Doktor Paul White, ekspert w dziedzinie anestezjologii, ocenił, że tylko w ten sposób można wytłumaczyć wysoki poziom znieczulającego propofolu, który Jackson przyjmował jako lek nasenny, i lorazepamu, środka o działaniu przeciwlękowym, stwierdzony w organizmie Jacksona w czasie autopsji. Jego zdaniem piosenkarz - pod nieobecność lekarza - podał sobie dożylnie 25 mg propofolu mniej więcej godzinę po tym, jak taką samą dawkę podał mu Murray, do czego się przyznał.
White ocenił też, że Jackson mógł połknąć wcześniej w nocy osiem tabletek lorazepamu, co by wyjaśniało poziom środka znieczulającego we krwi piosenkarza. - Efekt połączenia obu leków może być bardzo silny, a konsekwencje mogą być "śmiertelne" - podkreślił świadek obrony.
White podważył w ten sposób zeznania innego lekarza, Stevena Shafera, jednego ze swoich byłych współpracowników i świadka oskarżenia, który wyraził w sądzie przekonanie, że Murray wiele godzin podawał Jacksonowi propofol przez kroplówkę. Shafer argumentował, że po przyjęciu takiej ilości środków znieczulających Jackson nie byłby w stanie sam zrobić sobie zastrzyku, w czasie ok. dwuminutowej nieobecności Murraya.
Zdaniem White'a oględziny domu piosenkarza nie stwierdziły obecności kroplówki, a zeznania Murraya na temat ilości podawanego leku nie są zgodne z wynikami autopsji.
Dr White to najprawdopodobniej ostatni świadek obrony.
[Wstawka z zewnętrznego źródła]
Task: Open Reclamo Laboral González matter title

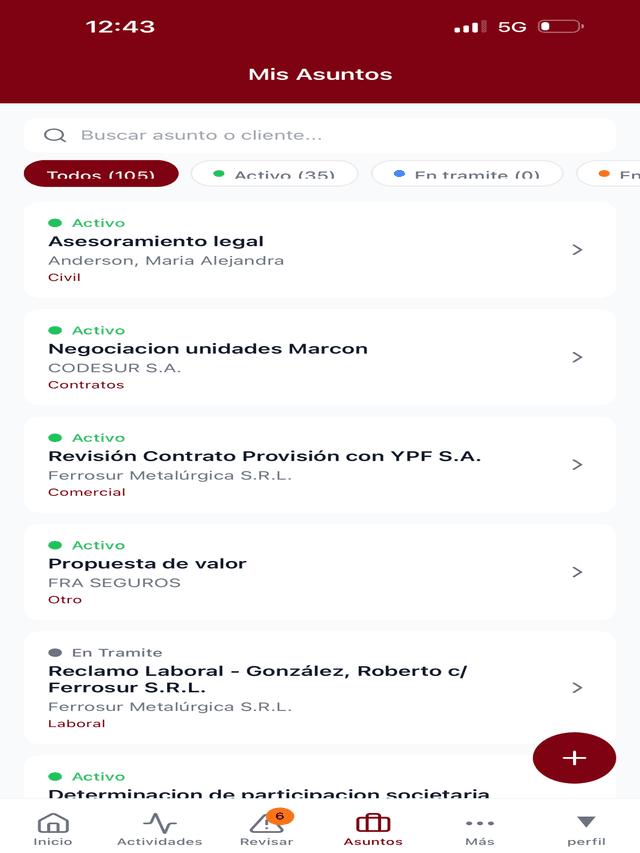Action: tap(258, 679)
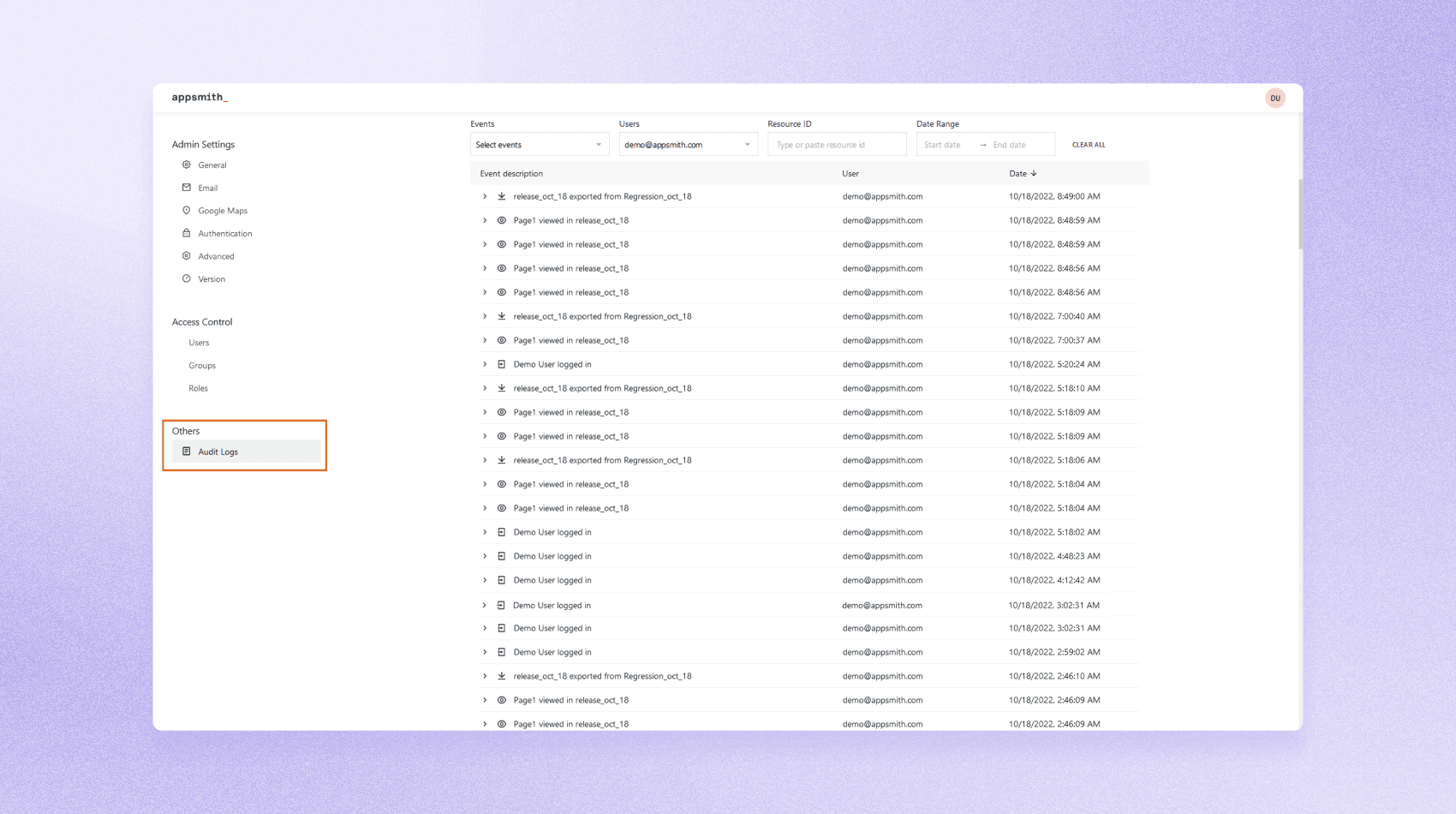Image resolution: width=1456 pixels, height=814 pixels.
Task: Click the Authentication lock icon
Action: 187,233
Jackson zmarł 25 czerwca 2009 roku. Jak ustalono, przyczyną śmierci było przedawkowanie propofolu, a lorazepam mógł odegrać jedynie pomocniczą rolę.
Eksperci zwracali uwagę, że propofol w ogóle nie powinien być stosowany jako lek nasenny, a zaordynować go można jedynie w warunkach szpitalnych, monitorując dokładnie stan pacjenta.
Jeśli lekarz Jacksona zostanie uznany za winnego, będzie mu grozić do czterech lat więzienia.